Authentication mechanisms in MongoDB - Time & Space Complexity
When we check how fast authentication works in MongoDB, we want to know how the time it takes changes as more users or requests happen.
We ask: How does the system handle more login attempts or more users trying to connect?
Analyze the time complexity of the following MongoDB authentication check.
// Simplified authentication check
const user = db.users.findOne({ username: inputUsername });
if (user) {
if (user.passwordHash === hash(inputPassword)) {
return 'Authenticated';
} else {
return 'Wrong password';
}
} else {
return 'User not found';
}
This code looks up a user by username and checks if the password matches.
Identify the loops, recursion, array traversals that repeat.
- Primary operation: Searching the user collection for a matching username.
- How many times: Once per authentication attempt.

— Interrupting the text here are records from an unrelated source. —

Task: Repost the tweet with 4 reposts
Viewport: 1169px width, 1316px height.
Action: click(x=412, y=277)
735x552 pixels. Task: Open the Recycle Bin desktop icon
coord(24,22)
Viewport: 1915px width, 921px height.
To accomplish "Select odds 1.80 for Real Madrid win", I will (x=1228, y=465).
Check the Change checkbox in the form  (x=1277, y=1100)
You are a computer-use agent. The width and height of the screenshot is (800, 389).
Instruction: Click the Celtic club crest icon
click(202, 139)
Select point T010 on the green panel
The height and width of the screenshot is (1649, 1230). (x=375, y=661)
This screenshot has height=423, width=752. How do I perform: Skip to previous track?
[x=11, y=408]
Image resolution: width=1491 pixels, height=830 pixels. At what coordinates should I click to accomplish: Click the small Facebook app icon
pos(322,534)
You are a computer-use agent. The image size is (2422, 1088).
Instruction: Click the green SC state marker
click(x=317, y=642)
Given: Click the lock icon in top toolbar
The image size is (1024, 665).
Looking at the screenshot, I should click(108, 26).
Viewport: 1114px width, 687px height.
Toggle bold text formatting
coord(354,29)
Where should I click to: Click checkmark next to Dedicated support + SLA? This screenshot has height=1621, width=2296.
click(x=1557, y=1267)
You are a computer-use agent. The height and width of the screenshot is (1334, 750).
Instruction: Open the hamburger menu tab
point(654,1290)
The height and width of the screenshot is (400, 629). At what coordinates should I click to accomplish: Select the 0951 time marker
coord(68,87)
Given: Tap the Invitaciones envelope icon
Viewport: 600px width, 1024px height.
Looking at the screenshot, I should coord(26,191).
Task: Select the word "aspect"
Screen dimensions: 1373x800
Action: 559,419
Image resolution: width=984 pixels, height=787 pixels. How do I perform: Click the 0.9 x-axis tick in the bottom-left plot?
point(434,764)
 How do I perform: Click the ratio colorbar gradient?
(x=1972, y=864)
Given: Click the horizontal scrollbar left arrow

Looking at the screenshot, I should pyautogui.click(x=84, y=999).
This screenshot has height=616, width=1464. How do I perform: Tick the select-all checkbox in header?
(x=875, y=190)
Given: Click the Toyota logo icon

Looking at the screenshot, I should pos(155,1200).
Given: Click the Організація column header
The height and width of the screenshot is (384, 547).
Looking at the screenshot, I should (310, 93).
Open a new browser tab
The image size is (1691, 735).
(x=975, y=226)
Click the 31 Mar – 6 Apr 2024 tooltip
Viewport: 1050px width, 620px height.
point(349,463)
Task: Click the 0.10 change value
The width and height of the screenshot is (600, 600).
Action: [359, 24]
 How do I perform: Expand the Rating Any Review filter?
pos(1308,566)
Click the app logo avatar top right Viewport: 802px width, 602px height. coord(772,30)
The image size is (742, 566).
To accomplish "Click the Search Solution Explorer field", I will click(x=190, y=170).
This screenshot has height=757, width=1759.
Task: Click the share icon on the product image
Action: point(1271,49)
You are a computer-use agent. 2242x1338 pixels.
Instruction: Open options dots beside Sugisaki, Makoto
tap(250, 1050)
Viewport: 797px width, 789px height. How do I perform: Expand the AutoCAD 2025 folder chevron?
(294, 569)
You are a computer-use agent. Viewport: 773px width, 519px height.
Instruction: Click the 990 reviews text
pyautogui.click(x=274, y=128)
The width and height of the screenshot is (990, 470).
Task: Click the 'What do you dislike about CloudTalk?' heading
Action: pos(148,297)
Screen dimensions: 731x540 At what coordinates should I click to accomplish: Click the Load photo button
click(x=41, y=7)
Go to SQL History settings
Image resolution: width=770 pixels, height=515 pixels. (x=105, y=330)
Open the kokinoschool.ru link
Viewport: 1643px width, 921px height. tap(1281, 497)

As the number of users grows, the time to find a user depends on how the database searches.
| Input Size (n) | Approx. Operations |
|---|---|
| 10 | About 10 checks if no index |
| 100 | About 100 checks if no index |
| 1000 | About 1000 checks if no index |
Pattern observation: Without an index, the search time grows directly with the number of users.
Time Complexity: O(n)
This means the time to authenticate grows in a straight line as more users are added if no special search method is used.
[X] Wrong: "Authentication time stays the same no matter how many users exist."
[OK] Correct: Without an index, the database must check many users one by one, so more users mean more time.
Understanding how authentication time changes with user count helps you explain real system behavior clearly and shows you know how databases work under the hood.
"What if we add an index on the username field? How would the time complexity change?"